Chief Cabinet Secretary Katsunobu Kato said at a news conference Tuesday that the warning does not prohibit essential travel and Japan believes the U.S. support for Tokyo’s effort to hold the Olympics is unchanged.
“We believe there is no change to the U.S. position supporting the Japanese government’s determination to achieve the games,” Kato said, adding that Washington has told Tokyo the travel warning is not related to the participation of the U.S. Olympic team.
The United States Olympic & Paralympic Committee said it still anticipates American athletes will be able to safely compete at the Tokyo Games.
Seiko Hashimoto, the president of the Tokyo Olympic organizing committee, echoed the remarks of the USOPC.
“I’m aware the USOPC said that the advisory wouldn’t affect the games,” she said. “I think it’s important for us to prepare well to accept athletes under such restrictions.”

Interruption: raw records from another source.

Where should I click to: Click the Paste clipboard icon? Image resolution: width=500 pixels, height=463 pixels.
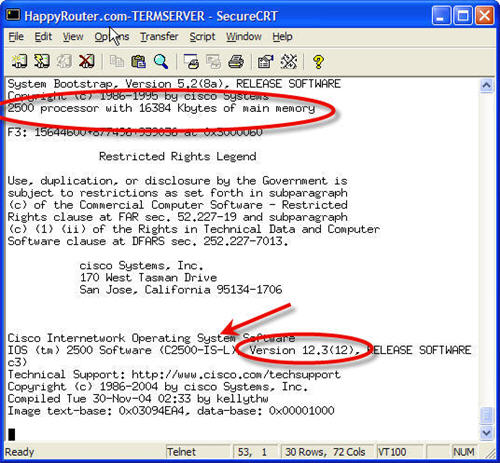click(x=138, y=61)

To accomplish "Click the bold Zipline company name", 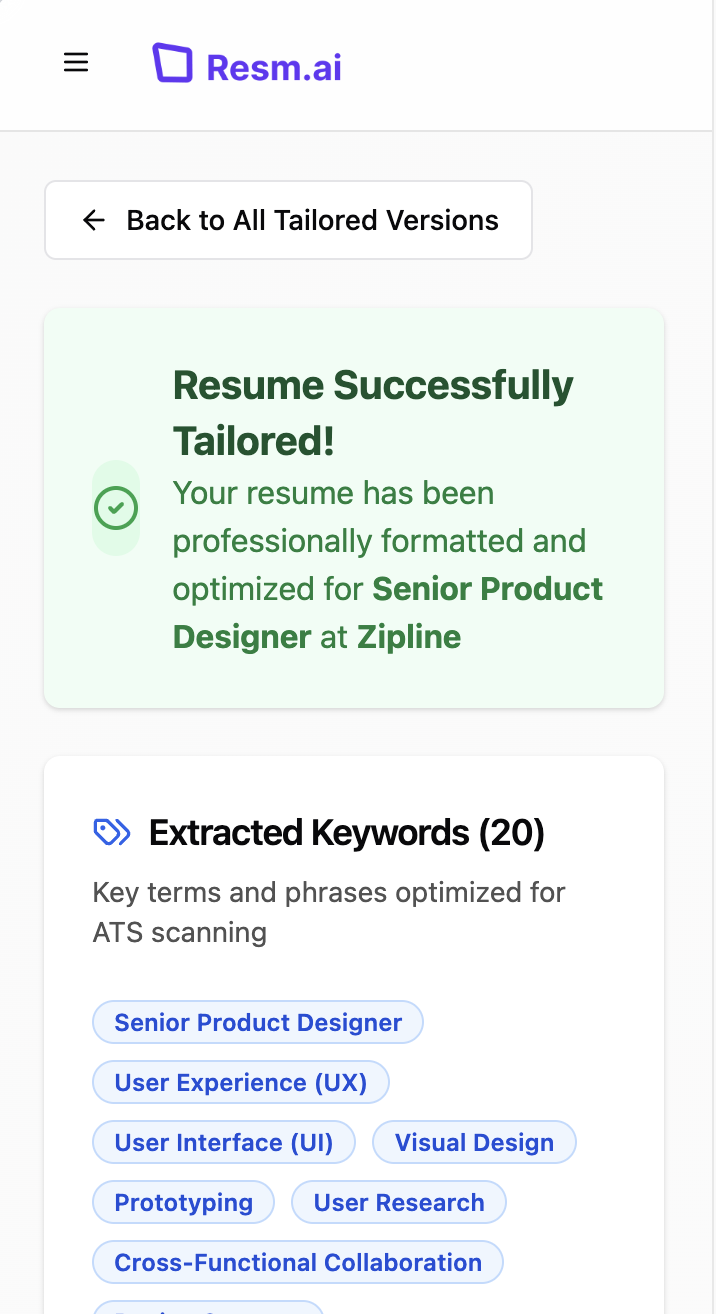I will [x=409, y=637].
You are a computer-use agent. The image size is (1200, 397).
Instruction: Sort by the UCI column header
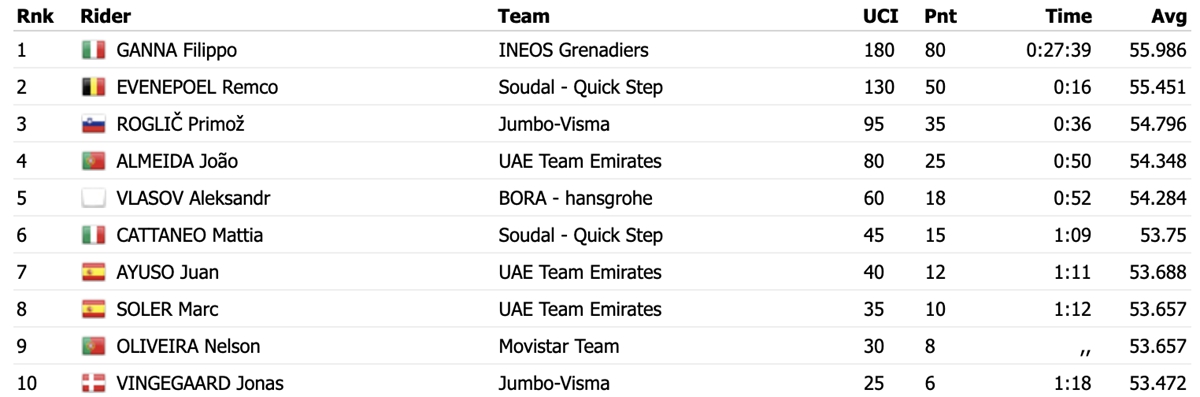pyautogui.click(x=880, y=16)
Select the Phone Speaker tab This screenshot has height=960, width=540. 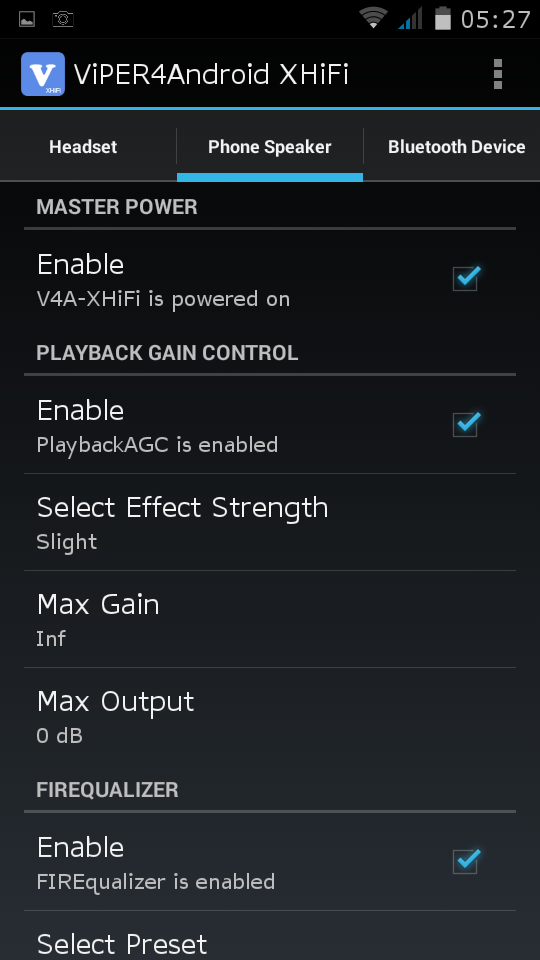(270, 147)
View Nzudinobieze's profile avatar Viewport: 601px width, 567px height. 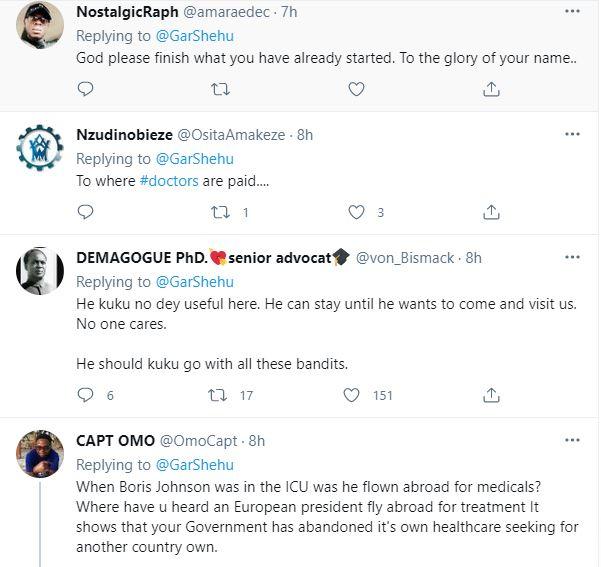click(x=40, y=149)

The IOC is finalizing details on providing additional medical staff for each country so as not to overburden Japan. Additional medical personnel would be part of the foreign Olympic delegations. They will support medical operations and the implementation of COVID-19 countermeasures at the games. The IOC’s coordination commission chief John Coates is still ironing out all the details. Precautions will be made so that the athletes do not mix with Japanese residents.
He did not say how many additional medical professionals would be flown in for the Olympics or how many each team would need to bring.

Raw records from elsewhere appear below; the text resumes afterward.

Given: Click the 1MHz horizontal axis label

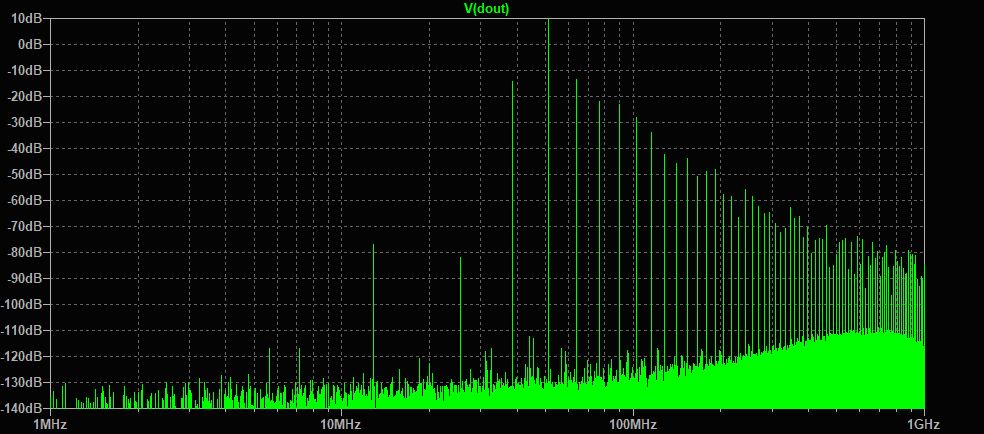Looking at the screenshot, I should click(49, 425).
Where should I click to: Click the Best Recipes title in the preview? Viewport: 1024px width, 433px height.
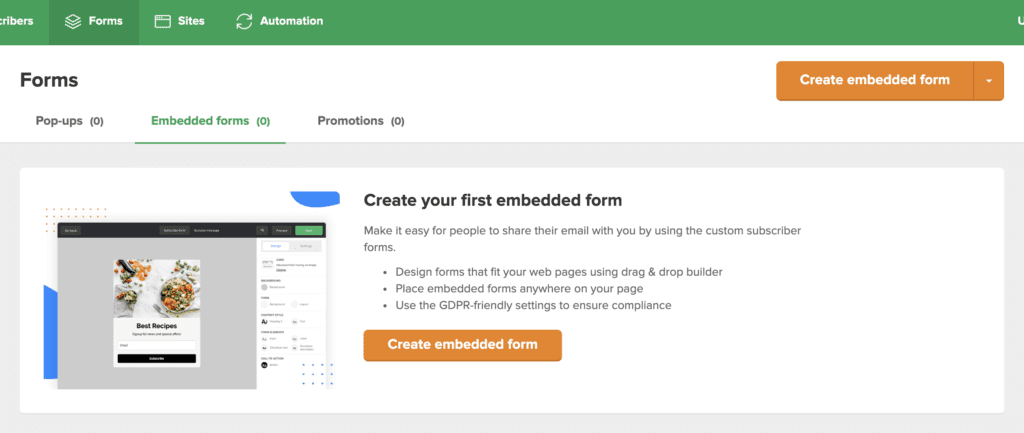(x=157, y=325)
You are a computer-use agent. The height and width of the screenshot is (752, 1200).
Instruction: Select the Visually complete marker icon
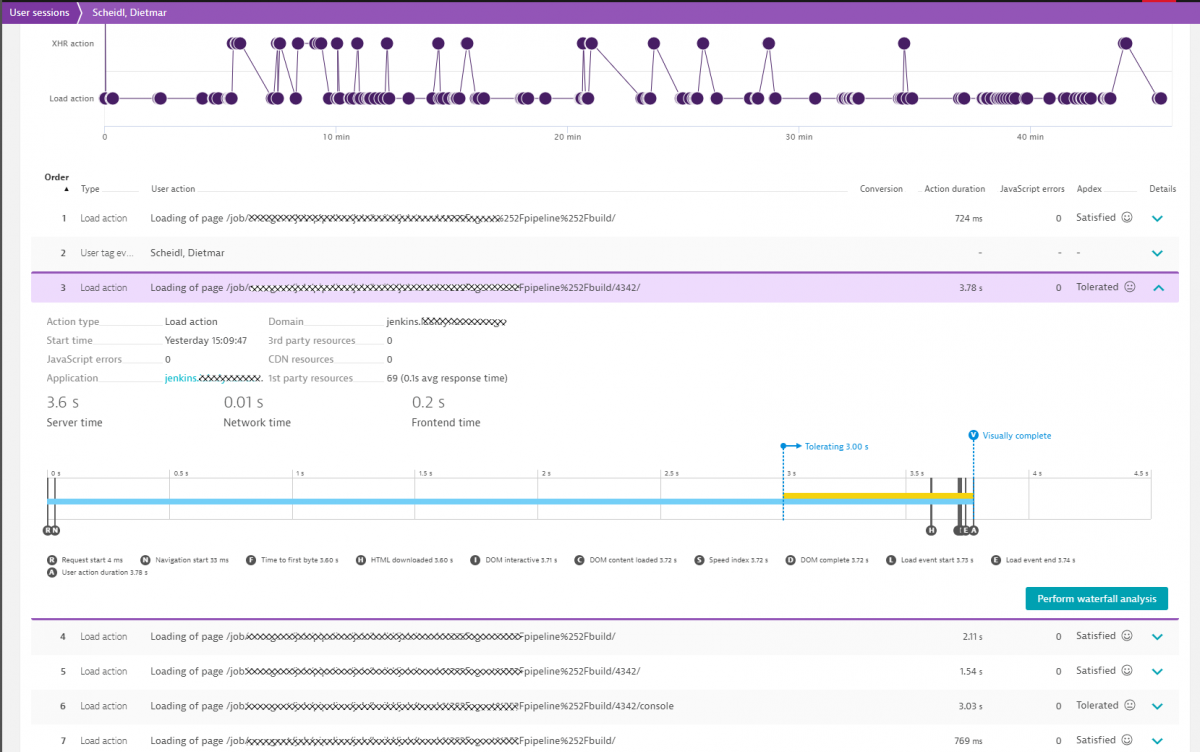pyautogui.click(x=973, y=435)
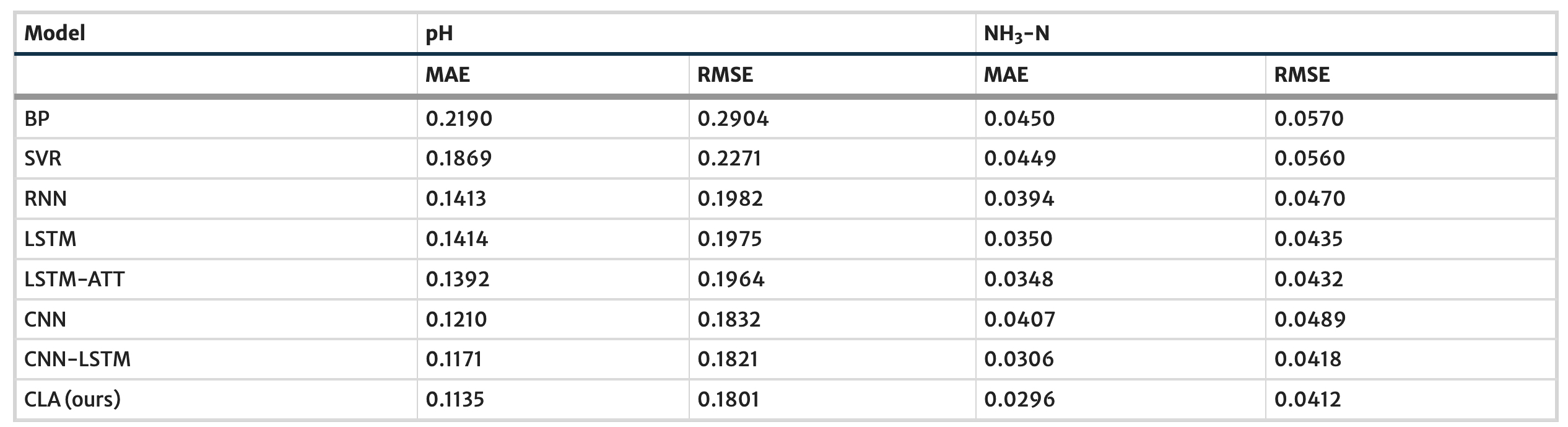
Task: Click the MAE subheader under pH
Action: click(x=448, y=75)
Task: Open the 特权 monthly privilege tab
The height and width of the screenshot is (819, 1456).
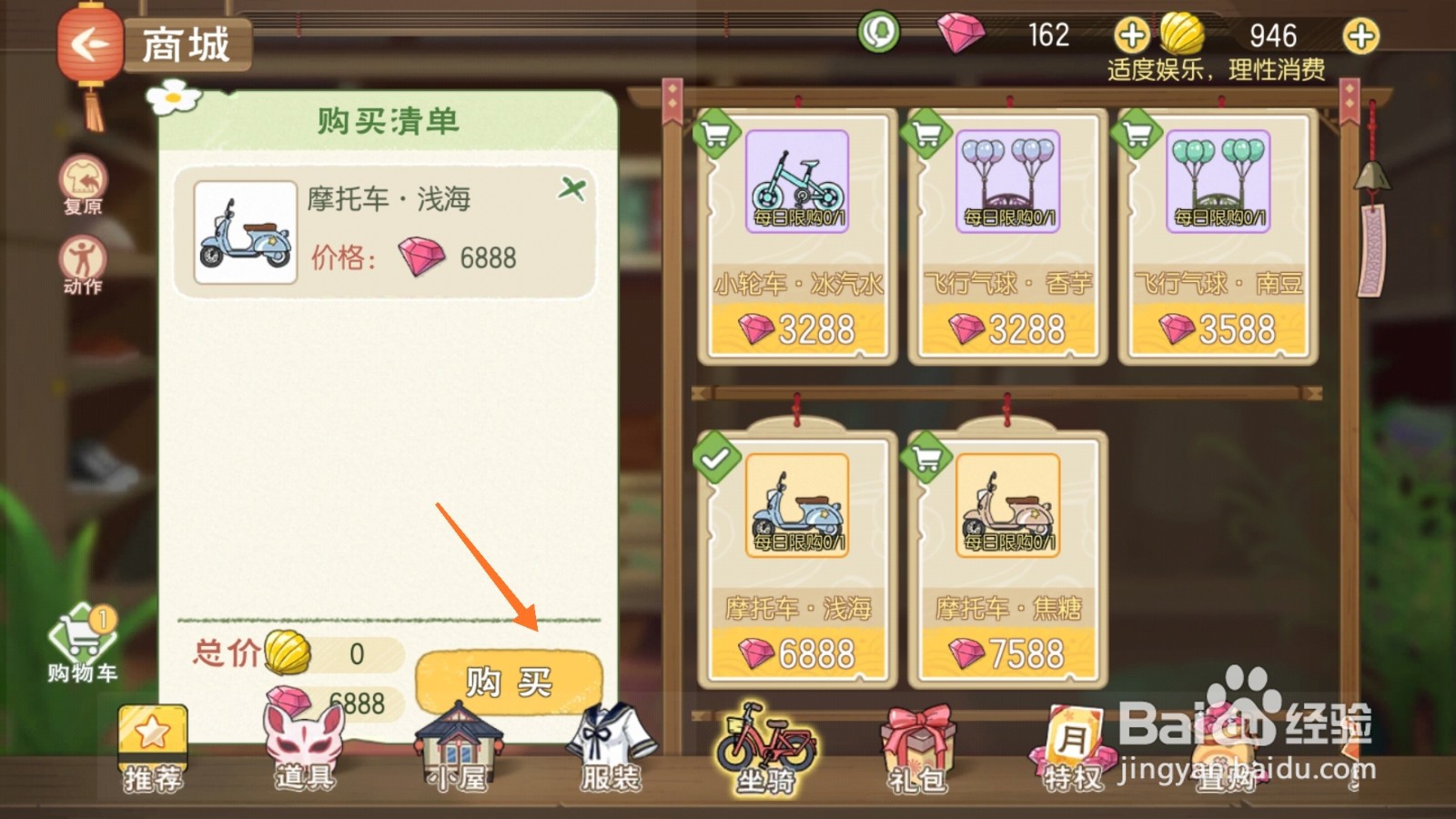Action: [1072, 749]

“The IOC is actively working with its Japanese partners in the Tokyo 2020 Organising Committee and with the National Olympic Committees on the details of this policy (of flying in additional medical personnel),” the IOC told Reuters on Tuesday.
It said the policy would “be a further measure to ensure safe and secure Olympic Games Tokyo 2020”. It did not say when it would be finalised or how many additional staff were needed.
Japan has had a really slow rollout of COVID-19 vaccinations. Only about 5% of the population is vaccinated so far. The current state of emergency was set to expire on May 31 but it has been extended. A final decision will be announced on Saturday with the expectation that the order will be extended to June 20.
On Sunday, Chief Cabinet Secretary Katsunobu Kato said the administration “will discuss whether to scale down (the state of emergency) to quasi-emergency measures, or whether to continue the declaration for a while, then bring (the nine prefectures) back to a normal state if the situation significantly improves.”
In an effort to curb a fourth pandemic wave, Prime Minister Yoshihide Suga has declared a state of emergency for Tokyo, Osaka, Kyoto, Hiroshima, Hokkaido, Aichi, Hyogo, Okayama, Fukoka prefectures, where restaurants and bars must close at 8 p.m. and are barred from serving alcohol or offering karaoke.
The number of COVID-19 cases has declined but local officials say they are not yet under control. The concern is that too rapid of a lifting of restrictions will bring on a rebound in cases before the Olympics in July.